Experts at Sophos have welcomed the news that a 20-year-old man has pleaded guilty to seizing control of hundreds of thousands of zombie computers, using them to display cash-generating adverts, and renting them out to hackers to send spam campaigns and launch denial of service attacks.
Zombie computers can be used by criminal hackers to launch distributed denial-of-service attacks, spread spam messages or to steal confidential information. Sophos estimates that more than 60% of all spam today originates from zombie computers. In May 2005, the Sober-Q Trojan horse and Sober-N worm worked in tandem to infect and hijack computers around the world, programming them to spew out German nationalistic spam during an election.
As spammers become more aggressive, collaborating with virus writers to create armies of zombie computers, legitimate organizations with hijacked computers are being identified as a source of spam. This not only harms the organization's reputation, but can also cause the company's email to be blocked by others.
Jeanson James Ancheta, from the Los Angeles suburb of Downey, profited by installing adware on a network of innocent third-party compromised computers. According to prosecutors, some of the computers attacked were at the Weapons Division of the US Naval Air Warfare Center in China Lake, California and at the US Department of Defense.
Ancheta made over $61,000 from installing adware on the zombie computers, using the profits to pay for computer servers to carry out additional attacks, new clothes, and a luxury BMW car. As a side business Ancheta also sold access to the zombie network to spammers, who used the third party computers to launch spam campaigns and distributed denial of service (DDoS) attacks.

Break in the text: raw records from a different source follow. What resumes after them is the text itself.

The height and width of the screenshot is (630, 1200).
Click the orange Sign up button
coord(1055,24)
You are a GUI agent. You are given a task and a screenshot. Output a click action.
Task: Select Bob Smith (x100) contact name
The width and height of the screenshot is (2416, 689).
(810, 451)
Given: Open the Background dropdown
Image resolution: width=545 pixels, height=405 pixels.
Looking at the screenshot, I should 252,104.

Graham Cluley, senior technology consultant for Sophos said,
"There are a number of ways in which zombie botnets can generate healthy profits for hackers: they can install advertising pop-ups which generate income through affiliate schemes, rent out the network for hackers who wish to blackmail web sites with DDoS attacks, or use them to steal information or pump out spam campaigns. Hackers engaged in these kind of activities are guilty of a serious crime, and should be punished accordingly."
Ancheta is likely to face up to 6 years in prison for his crimes, and will forfeit the profits he made from his life of crime, including his luxury car. Sentencing is expected in May 2006.